2. Définitions contradictoires entre les domaines
La signification d'un « enregistrement » peut varier selon la personne à qui vous vous adressez au sein de l'organisation.
Les équipes chargées des achats, des finances et des ventes définissent souvent la même entité à leur manière. Un « produit » dans un système de gestion du cycle de vie des produits peut ne pas correspondre à un « produit » dans la tarification, et la classification des fournisseurs dans un système peut contredire une notation de risque dans un autre.
Un agent capable de raisonner de manière transversale n’a aucun moyen de résoudre ce problème par lui-même. Il se contente de choisir une définition et d’agir en conséquence.
Sans définitions communes à tous les domaines, un agent ne peut pas produire d'informations fiables.
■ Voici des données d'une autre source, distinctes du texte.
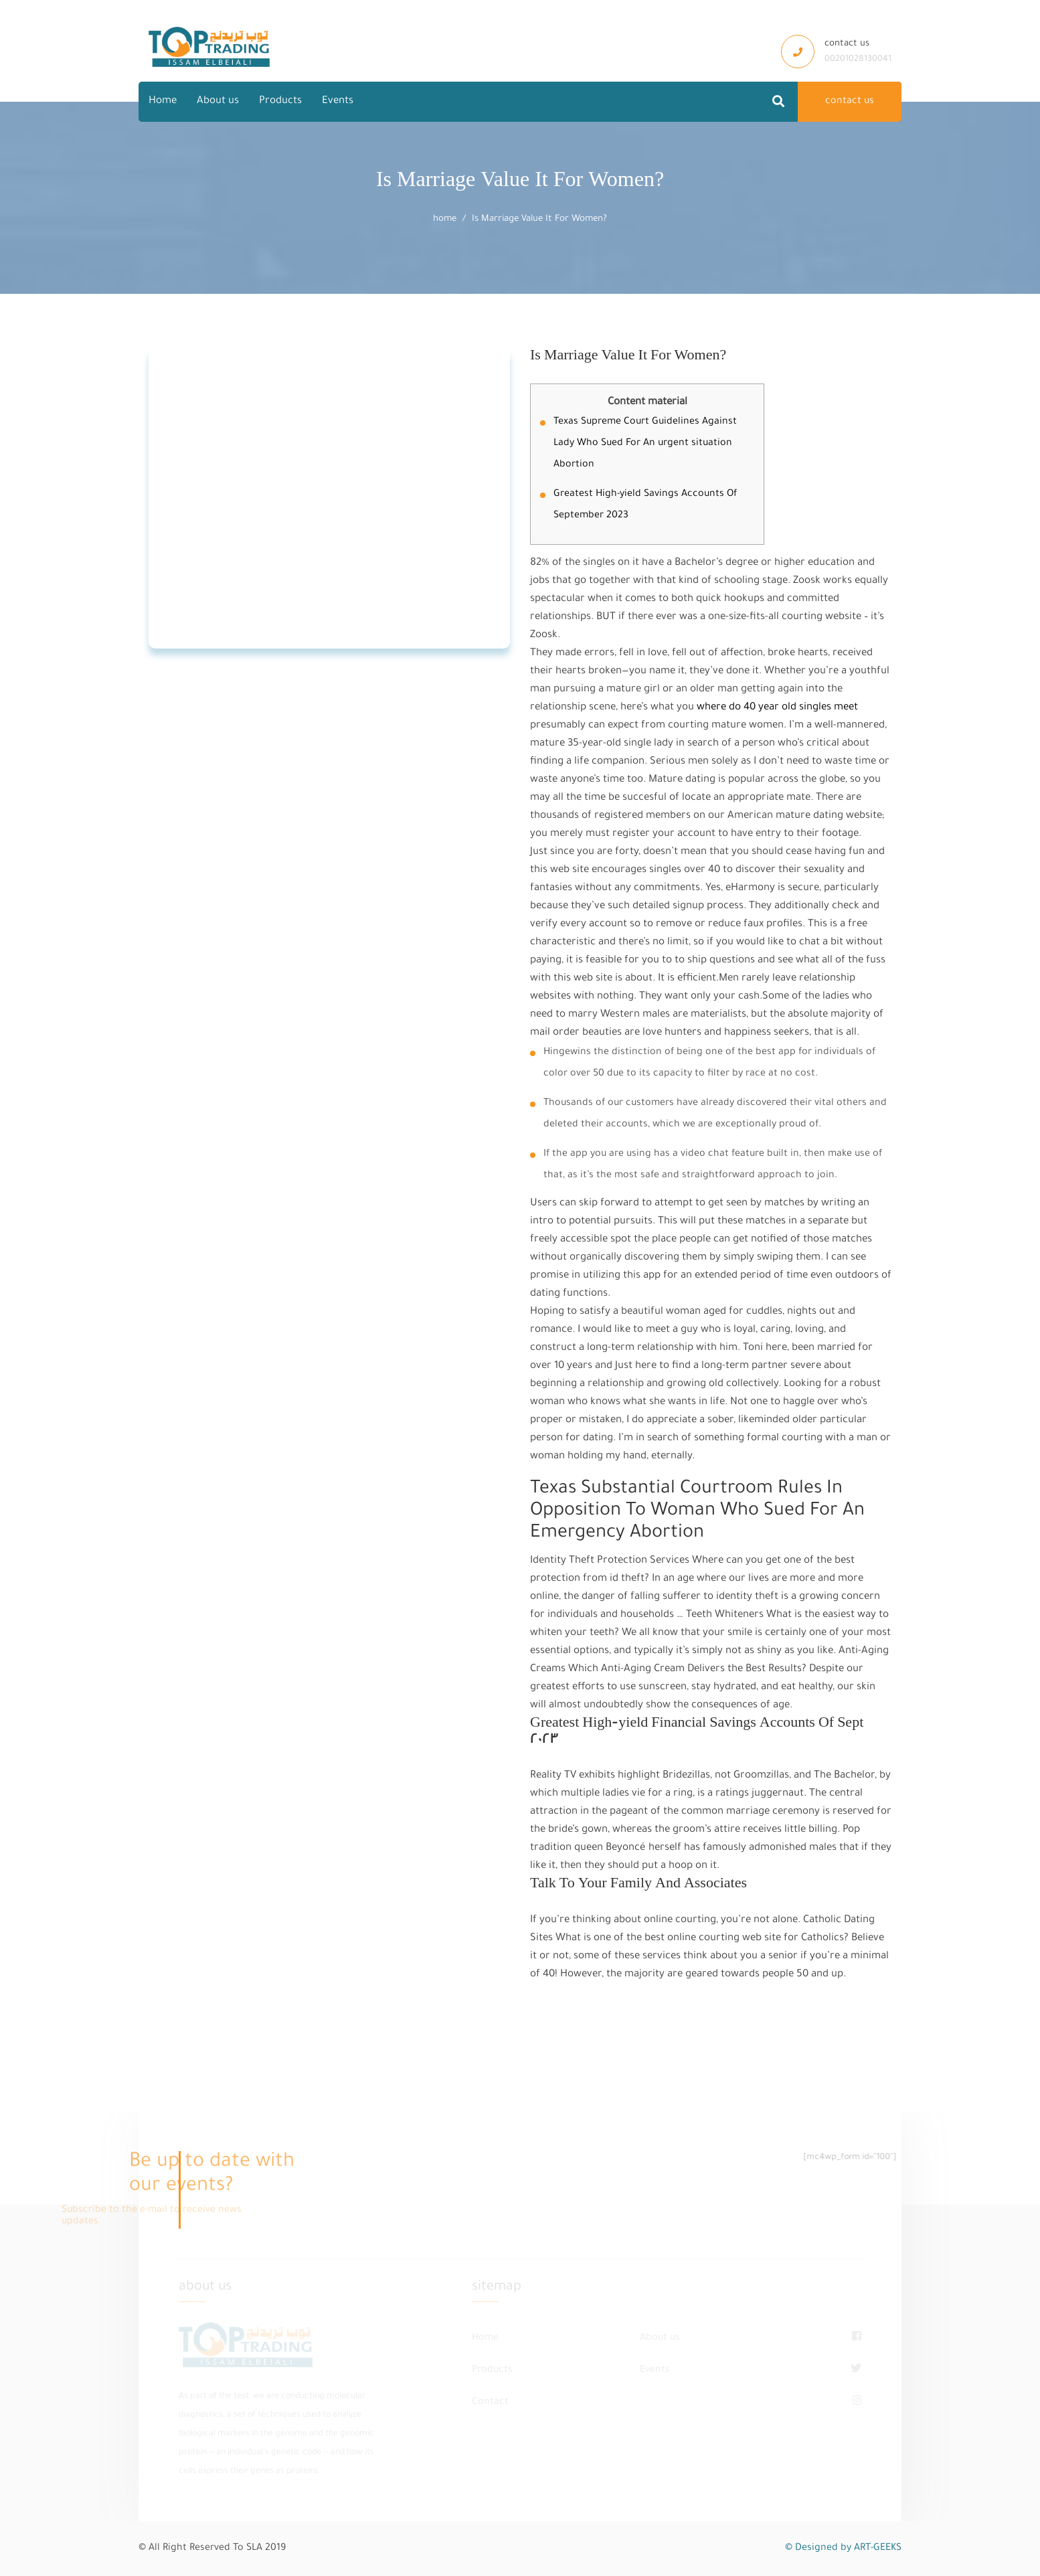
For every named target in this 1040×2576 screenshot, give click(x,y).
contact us (849, 101)
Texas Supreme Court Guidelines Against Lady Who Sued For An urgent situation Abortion (645, 443)
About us (218, 101)
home (444, 219)
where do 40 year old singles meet (777, 707)
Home (163, 101)
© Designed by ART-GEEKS (843, 2548)
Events (337, 101)
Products (280, 101)
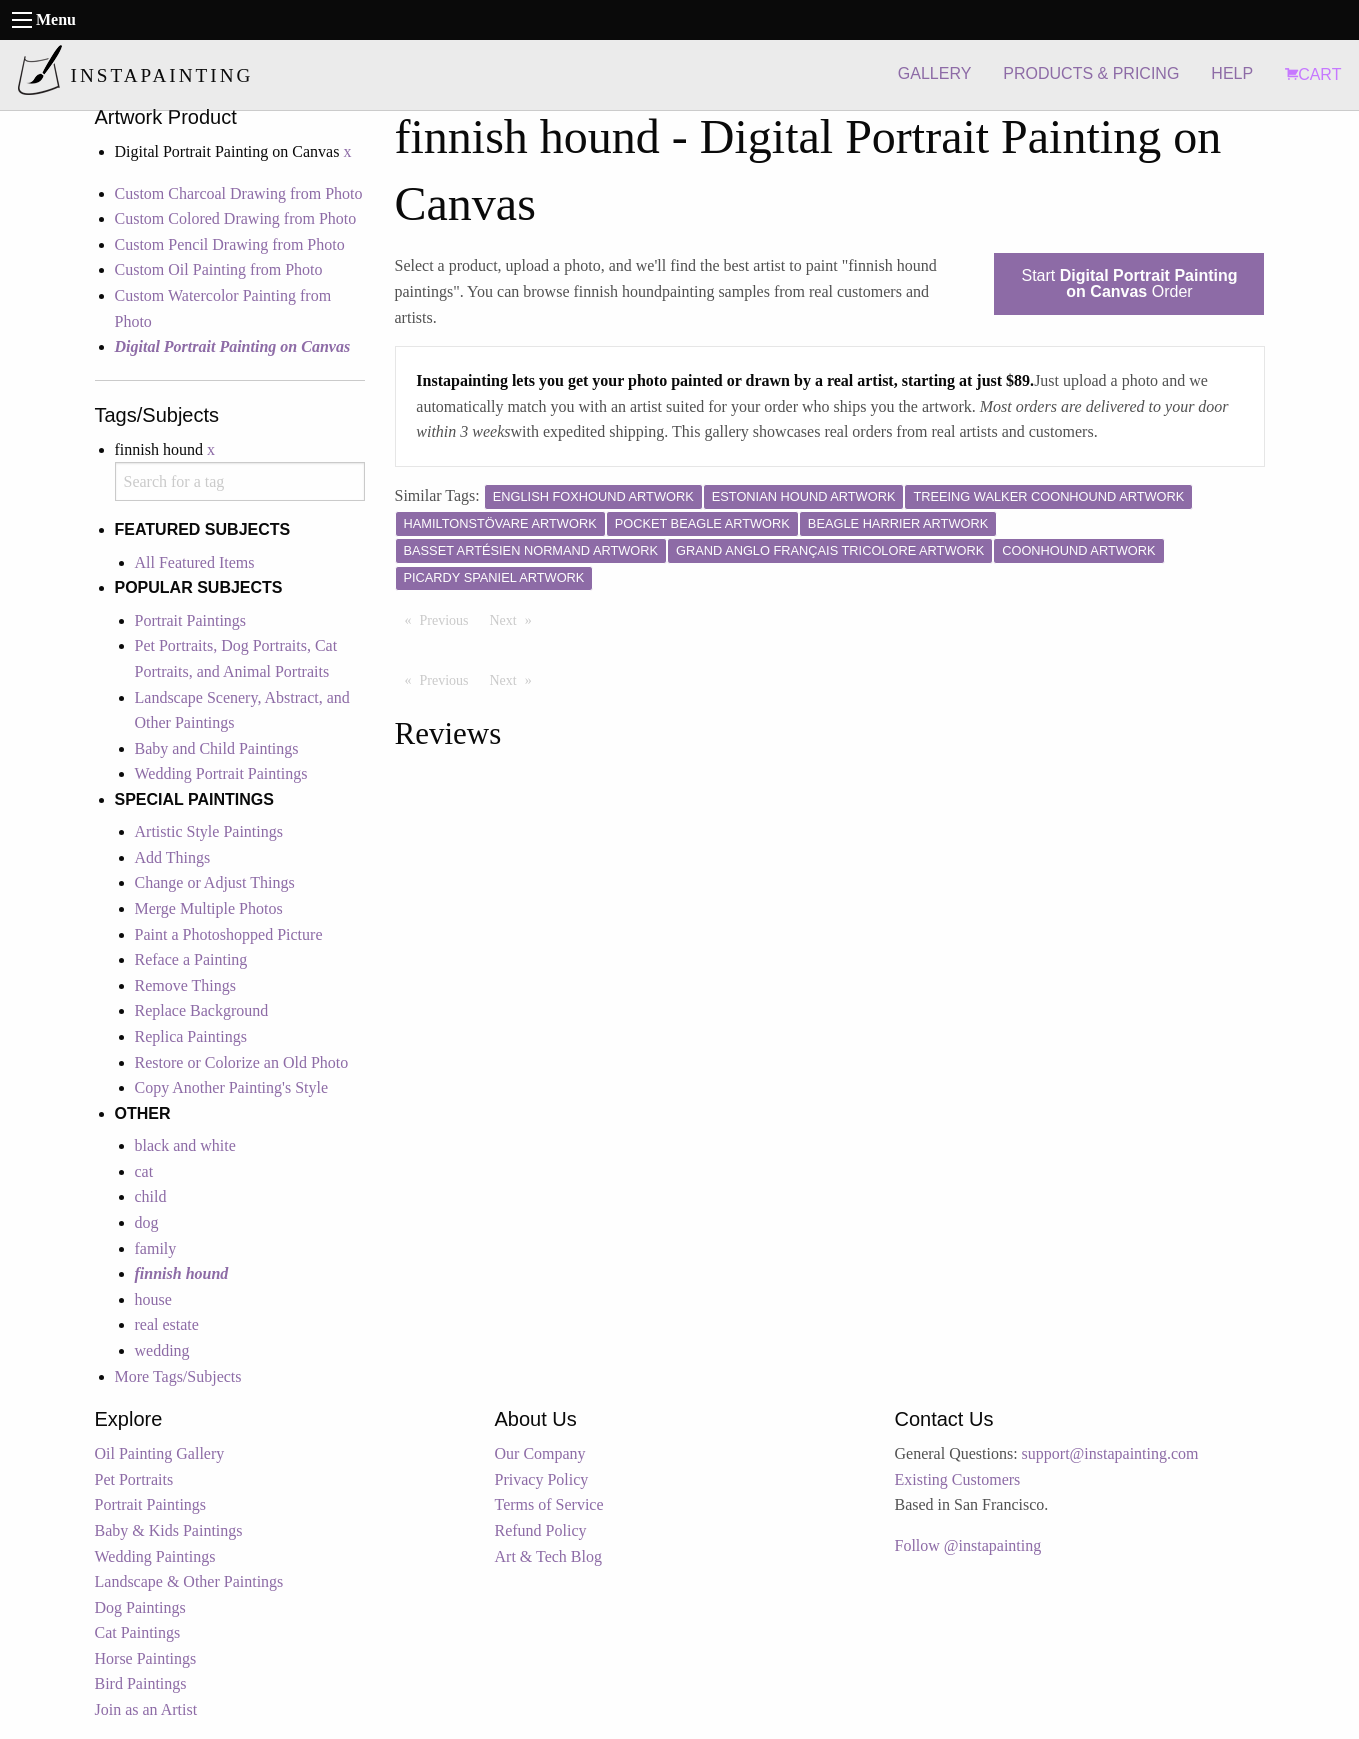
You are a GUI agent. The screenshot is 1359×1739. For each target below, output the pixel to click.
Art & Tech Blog (548, 1556)
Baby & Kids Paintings (169, 1530)
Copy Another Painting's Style (232, 1087)
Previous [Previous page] (449, 619)
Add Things (173, 857)
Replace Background (202, 1010)
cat (144, 1171)
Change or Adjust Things (215, 882)
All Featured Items (195, 562)
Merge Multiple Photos (209, 908)
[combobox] (240, 481)
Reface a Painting (191, 959)
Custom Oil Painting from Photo (219, 269)
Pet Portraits (134, 1479)
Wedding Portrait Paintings (221, 773)
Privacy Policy (542, 1479)
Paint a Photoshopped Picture (229, 934)
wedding (162, 1350)
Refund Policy (541, 1530)
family (156, 1248)
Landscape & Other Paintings (189, 1581)
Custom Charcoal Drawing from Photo (239, 193)
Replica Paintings (191, 1036)
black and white (185, 1145)
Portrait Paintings (191, 620)
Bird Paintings (141, 1683)
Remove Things (185, 985)
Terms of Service (549, 1504)
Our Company (540, 1453)
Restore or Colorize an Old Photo (242, 1062)
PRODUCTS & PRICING (1091, 73)
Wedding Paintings (155, 1556)
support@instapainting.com (1110, 1453)
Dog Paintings (140, 1607)
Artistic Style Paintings (209, 831)
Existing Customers (958, 1479)
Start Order (1129, 283)
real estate (167, 1324)
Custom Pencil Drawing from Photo (230, 244)
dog (147, 1222)
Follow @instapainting (968, 1545)
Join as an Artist (146, 1709)
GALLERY (935, 73)
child (151, 1196)
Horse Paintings (146, 1658)
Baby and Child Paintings (217, 748)
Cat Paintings (138, 1632)
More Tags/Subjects (178, 1376)
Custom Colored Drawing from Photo (236, 218)
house (153, 1299)
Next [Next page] (516, 619)
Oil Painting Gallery (160, 1453)
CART (1313, 74)
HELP (1232, 73)
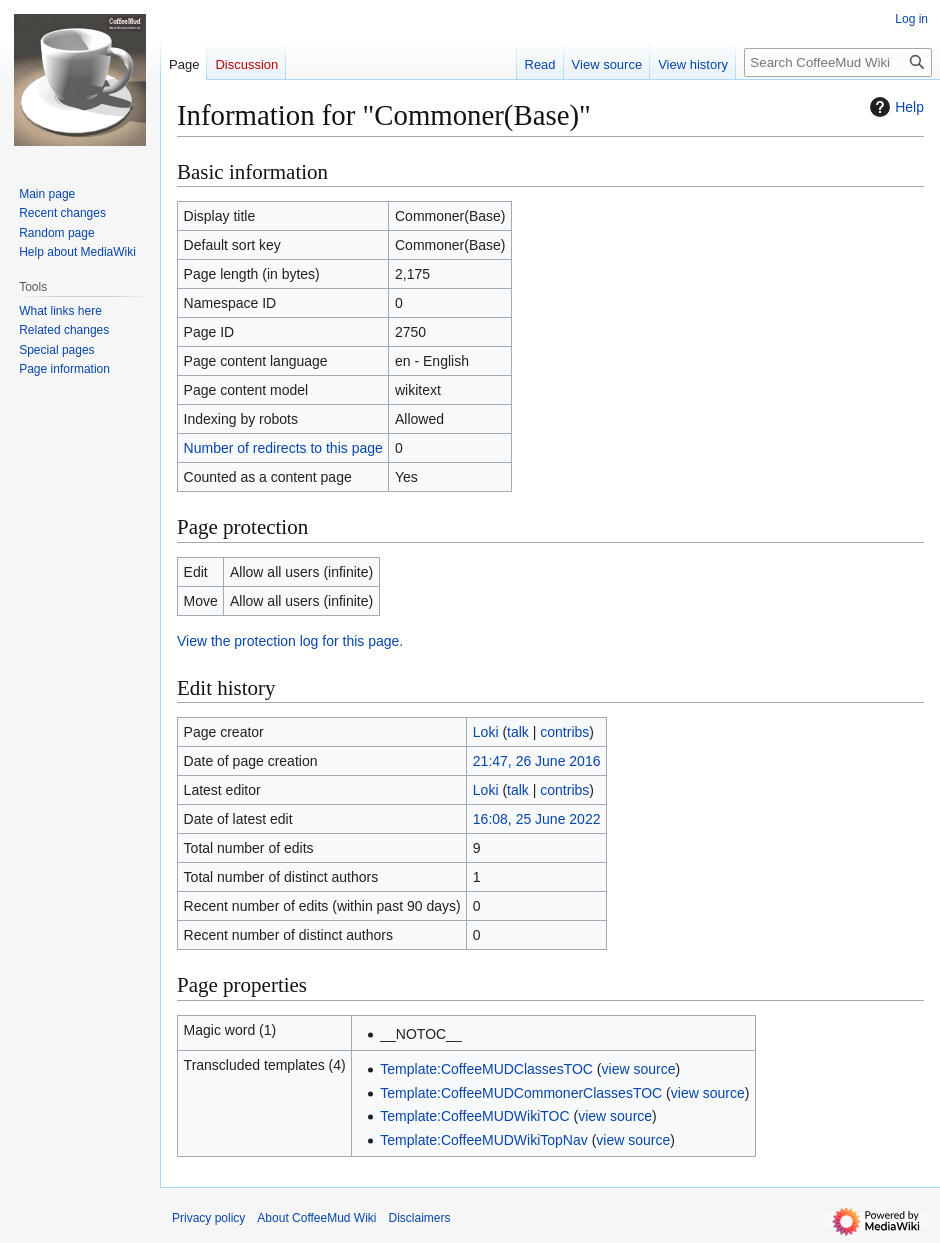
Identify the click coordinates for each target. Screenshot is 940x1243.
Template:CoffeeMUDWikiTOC (474, 1116)
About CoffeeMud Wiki (316, 1218)
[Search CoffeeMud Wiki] (838, 62)
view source (639, 1069)
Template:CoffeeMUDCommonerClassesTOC (521, 1093)
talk (518, 732)
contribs (564, 732)
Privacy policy (208, 1218)
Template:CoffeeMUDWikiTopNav (483, 1140)
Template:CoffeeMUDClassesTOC (486, 1069)
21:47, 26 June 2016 (537, 761)
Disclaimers (420, 1218)
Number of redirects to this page (283, 448)
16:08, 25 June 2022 (537, 819)
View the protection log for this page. (290, 641)
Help (894, 107)
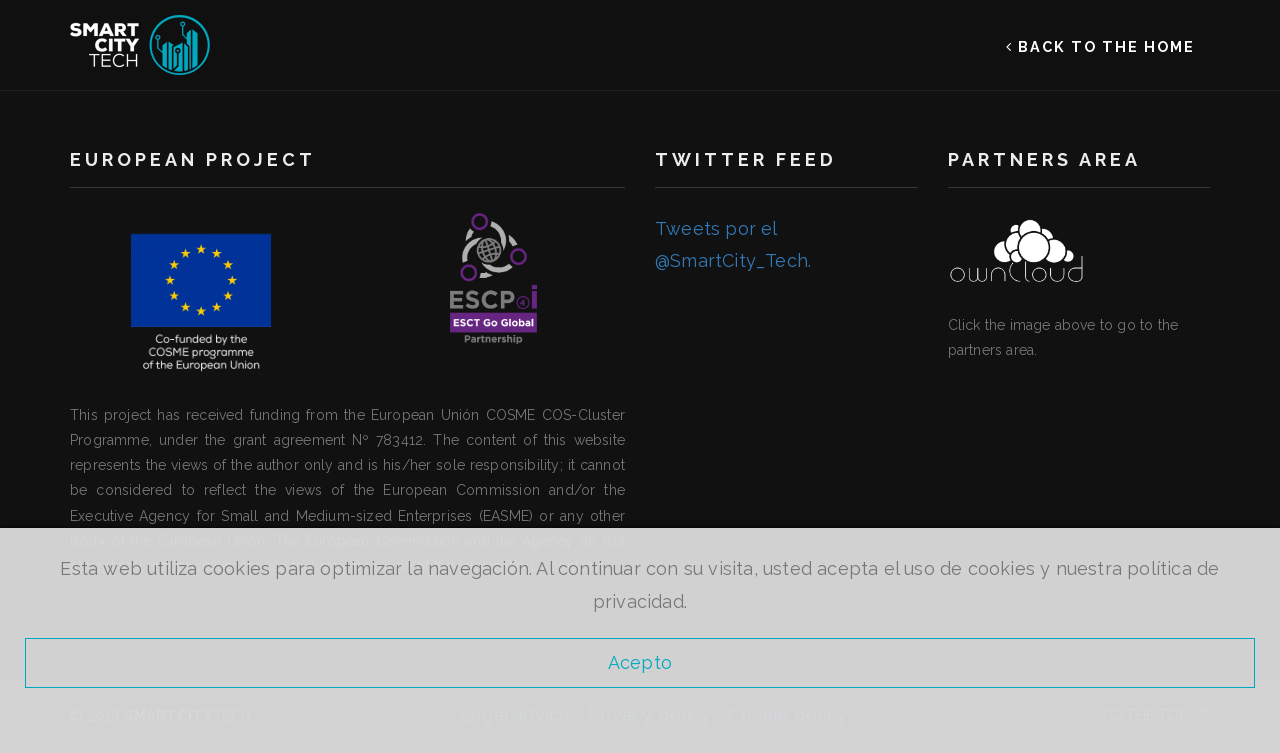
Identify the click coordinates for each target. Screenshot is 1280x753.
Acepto (640, 662)
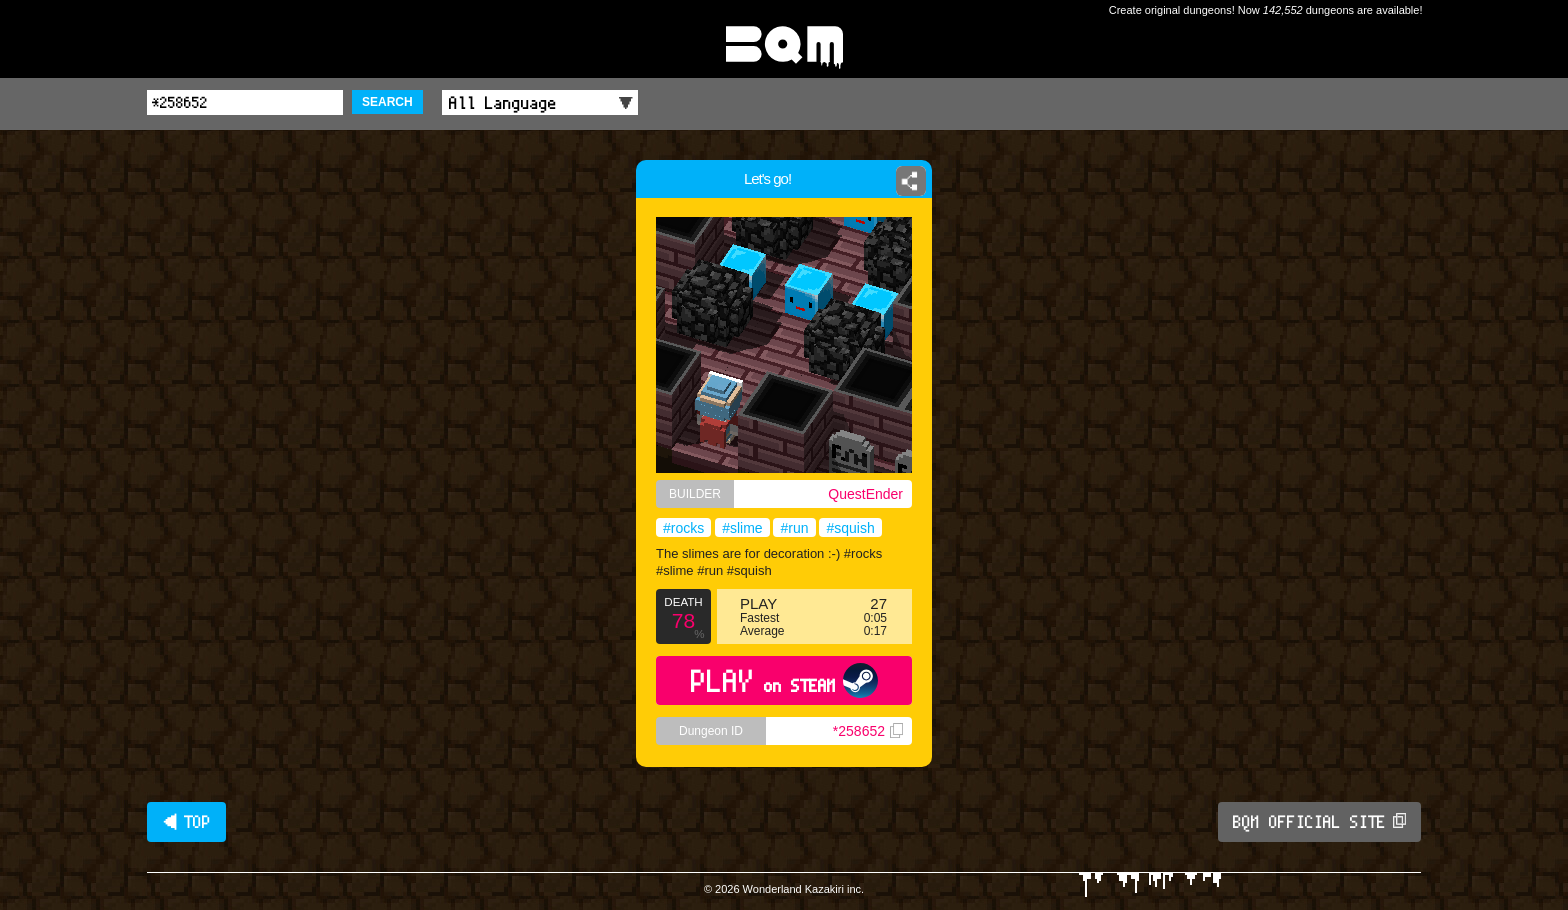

Il ne peut que formuler une hypothèse qui, par hasard, correspond à la vision d'un système donné.
3. Absence de traçabilité
Lorsqu'un résultat produit par un agent semble erroné, la question qui se pose alors est toujours la même : pourquoi a-t-il pris cette décision ?
Sans traçabilité, cette question reste sans réponse. Personne ne peut remonter à l’origine de la recommandation pour déterminer :
- Les enregistrements sources
- Les relations entre ces derniers
- Les règles métier appliquées tout au long du processus
La décision n'est pas accompagnée d'une traçabilité, ce qui rend impossible sa reproduction ou sa justification.
Cela a des conséquences bien au-delà de l'équipe chargée des données. La loi européenne sur l'IA exige que les systèmes d'IA à haut risque produisent des résultats pouvant être interprétés, documentés et tracés.
Pour les secteurs réglementés, l’absence de traçabilité transforme chaque décision inexplicable prise par un agent en un risque de non-conformité.
4. Absence de propriété des données ou de responsabilité clairement définie
Les données sur les produits appartiennent à une équipe. Les données sur les fournisseurs appartiennent à une autre, et dans la plupart des entreprises, personne n’est responsable de la relation entre les deux.
Cela fonctionne bien lorsque les humains prennent chaque décision au sein de leur propre domaine. Mais cela ne fonctionne plus dès lors qu’un agent a besoin de données cohérentes entre plusieurs domaines pour agir.
Personne n'a l'autorité nécessaire pour résoudre un conflit entre une fiche produit et une fiche fournisseur, car la responsabilité s'arrête aux limites de chaque système.
Sans une structure de responsabilité claire, la gouvernance inter-domaines ne fonctionne tout simplement pas.
5. Absence de seuils de confiance ou de procédure d’escalade pour les interventions des agents
Recommander une décision et la mettre en œuvre ne présentent pas le même niveau de risque. La plupart des cadres de gouvernance n’ont été conçus que pour le premier cas.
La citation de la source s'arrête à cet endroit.